Chinese retail investors thronging to join Futu Holdings’ online brokerage during the pandemic have sent the company’s stock soaring this year, and boosted the wealth of its founder Leaf Li by nearly 460%.

The Shenzhen-based company, which operates the Futubull and the Moomoo trading apps, saw its Nasdaq-listed shares soar from $8.34 in March to reach $46.51 in New York overnight. The firm’s 44-year-old founder, who owns 40% of the company, now has a fortune of $2.3 billion, according to Forbes estimates. Although quarantine rules have largely been eased in China, Futu is still attracting investors and Li says he’s laying the groundwork for a similar expansion outside of China.

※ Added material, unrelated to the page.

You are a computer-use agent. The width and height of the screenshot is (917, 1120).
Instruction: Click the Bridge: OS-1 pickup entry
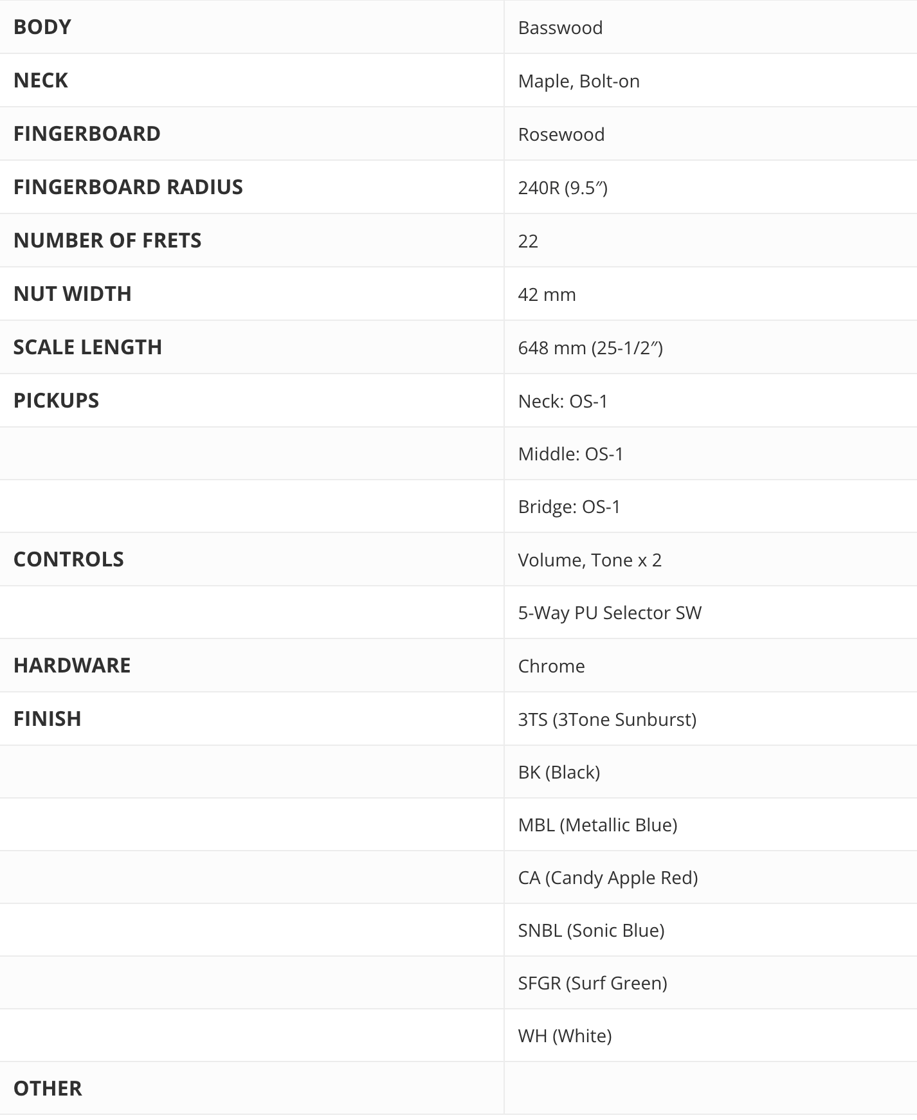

Futu said on Thursday that the platform’s registered users increased to almost 1.2 million in the third quarter, an 80% jump from a year earlier. In the second quarter, Futu had gained 55% more users on the same basis.

“The pandemic has given rise to the use of online services, and it helps to differentiate us further from the brick-and-mortar brokerages,” Li said in a phone interview.

The brokerage also reported that revenue shot up 272% in the same quarter to HK$946.2 million ($122.1 million). Futu said its net profit of HK$401.7 million was 18 times higher than the same period last year.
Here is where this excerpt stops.